> **Text under study**

+++

Anyway, we’re here to determine how strong the Premier League is this season. To attempt this, we’ll look at how the average elo ratings of the 20 teams in the league on 25th January 2020 compares to the same average on 1st June of each previous year (with the date chosen to ensure the season was over).
Of course, the figures for 2019/20 will have inevitably shifted by 1st June, but having checked four seasons where serious achievements were logged (1998/99, 2003/04, 2007/08 and 2017/18), the maximum difference in elo average between January and June was only 24 points. We’re not looking for statistically significant, scientifically rigorous proof here anyway. Just a guide.
The following table shows the average elo rating of the 20 teams in the division at the end of each season. There’s also some other info which will be explained below.
Based on the average, this season is the second strongest Premier League season there has ever been. By this measure, Manchester United’s achievement of winning the league and the Champions League in 2007/08 looks even more impressive. Is it possible to type through gritted teeth? Just wondering.
The median rating of the 20 teams was only higher than it is now last season and in 2007/08. At the top end of the league, the average rating of the top six sides is currently at its fourth highest, with 2008/09 joining the previously two mentioned campaigns.
Of course, with Liverpool being the fourth best team ever in this model, they do drag the averages up a bit. However, dividing teams by arbitrary rating bands also shows 2019/20 in a good light. Four previous seasons had an extra team rated at 1800 elo points or better, but only one of the quartet – 2018/19 – also saw as few rated below 1700.
One way in which the Premier League is perceived to be weaker at present is the relative struggles of some of the established big six clubs. That is reflected here, with Liverpool the only member of the sextet who hasn’t seen their elo rating drop since the end of 2018/19.

+++

> **Supplied information**
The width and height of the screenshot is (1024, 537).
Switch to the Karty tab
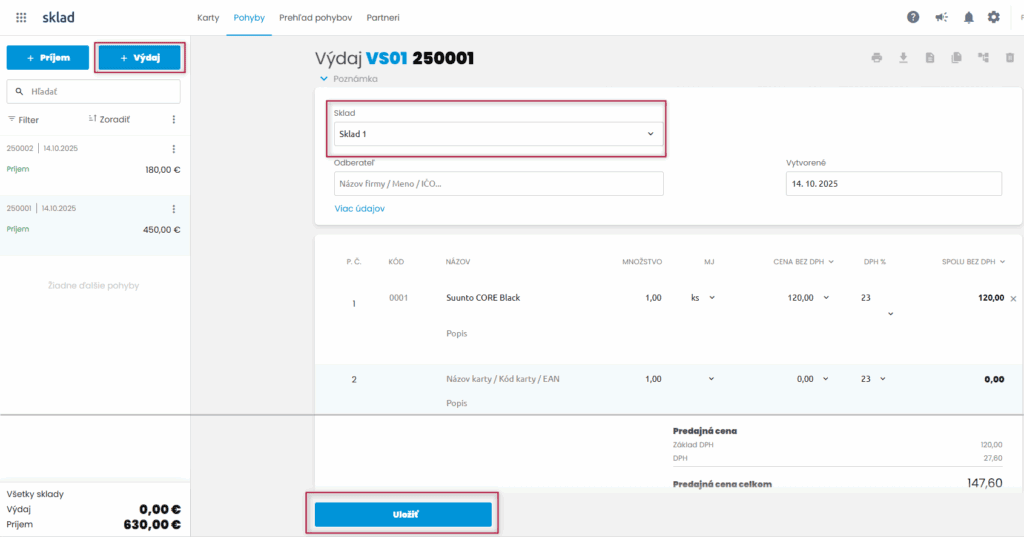click(208, 18)
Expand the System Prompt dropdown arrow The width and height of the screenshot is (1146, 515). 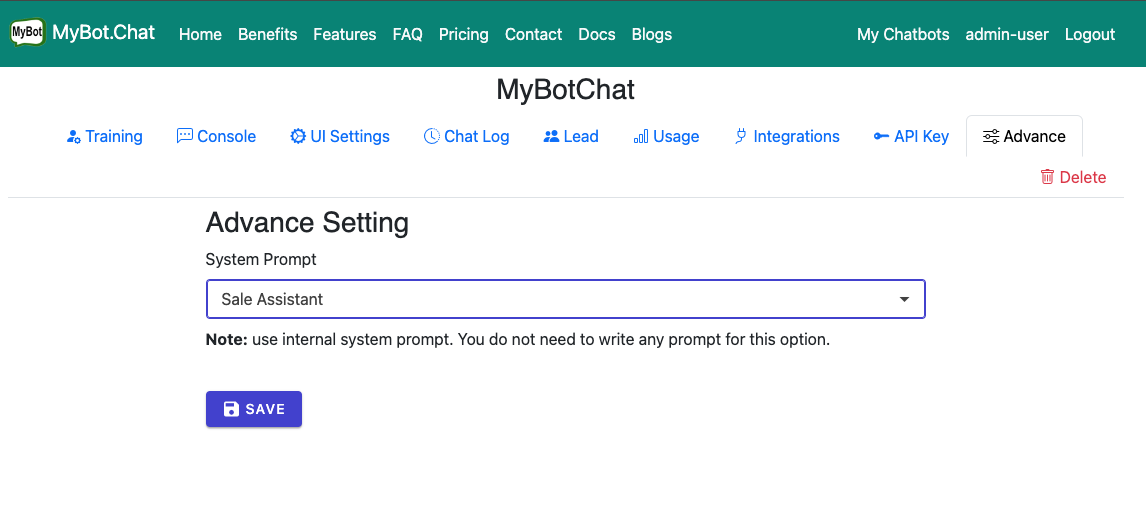coord(904,299)
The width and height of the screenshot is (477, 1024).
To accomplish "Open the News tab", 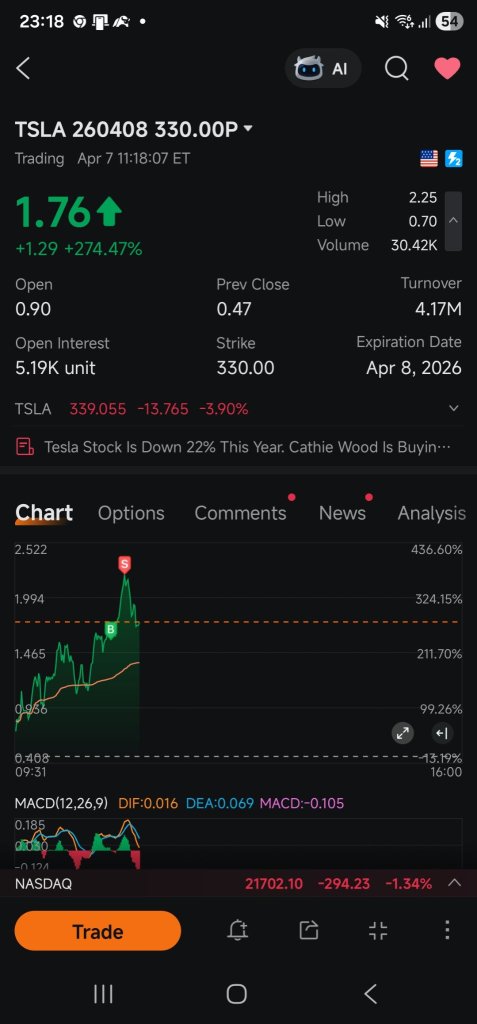I will [342, 513].
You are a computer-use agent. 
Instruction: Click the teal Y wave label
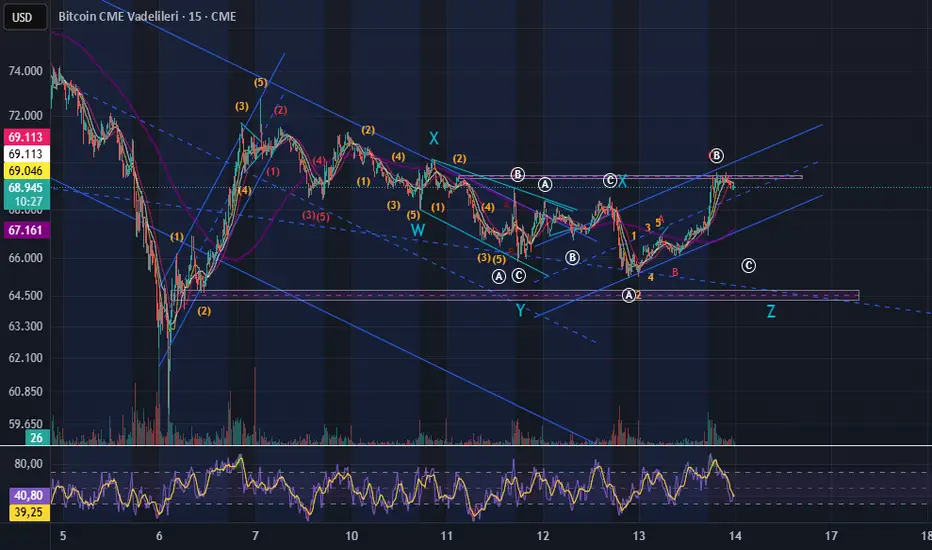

+++

> **Task**
Write out the entire text above about how strong this Premier League season is by elo rating, word for word with nothing changed.

> **The answer**
Anyway, we’re here to determine how strong the Premier League is this season. To attempt this, we’ll look at how the average elo ratings of the 20 teams in the league on 25th January 2020 compares to the same average on 1st June of each previous year (with the date chosen to ensure the season was over).
Of course, the figures for 2019/20 will have inevitably shifted by 1st June, but having checked four seasons where serious achievements were logged (1998/99, 2003/04, 2007/08 and 2017/18), the maximum difference in elo average between January and June was only 24 points. We’re not looking for statistically significant, scientifically rigorous proof here anyway. Just a guide.
The following table shows the average elo rating of the 20 teams in the division at the end of each season. There’s also some other info which will be explained below.
Based on the average, this season is the second strongest Premier League season there has ever been. By this measure, Manchester United’s achievement of winning the league and the Champions League in 2007/08 looks even more impressive. Is it possible to type through gritted teeth? Just wondering.
The median rating of the 20 teams was only higher than it is now last season and in 2007/08. At the top end of the league, the average rating of the top six sides is currently at its fourth highest, with 2008/09 joining the previously two mentioned campaigns.
Of course, with Liverpool being the fourth best team ever in this model, they do drag the averages up a bit. However, dividing teams by arbitrary rating bands also shows 2019/20 in a good light. Four previous seasons had an extra team rated at 1800 elo points or better, but only one of the quartet – 2018/19 – also saw as few rated below 1700.
One way in which the Premier League is perceived to be weaker at present is the relative struggles of some of the established big six clubs. That is reflected here, with Liverpool the only member of the sextet who hasn’t seen their elo rating drop since the end of 2018/19.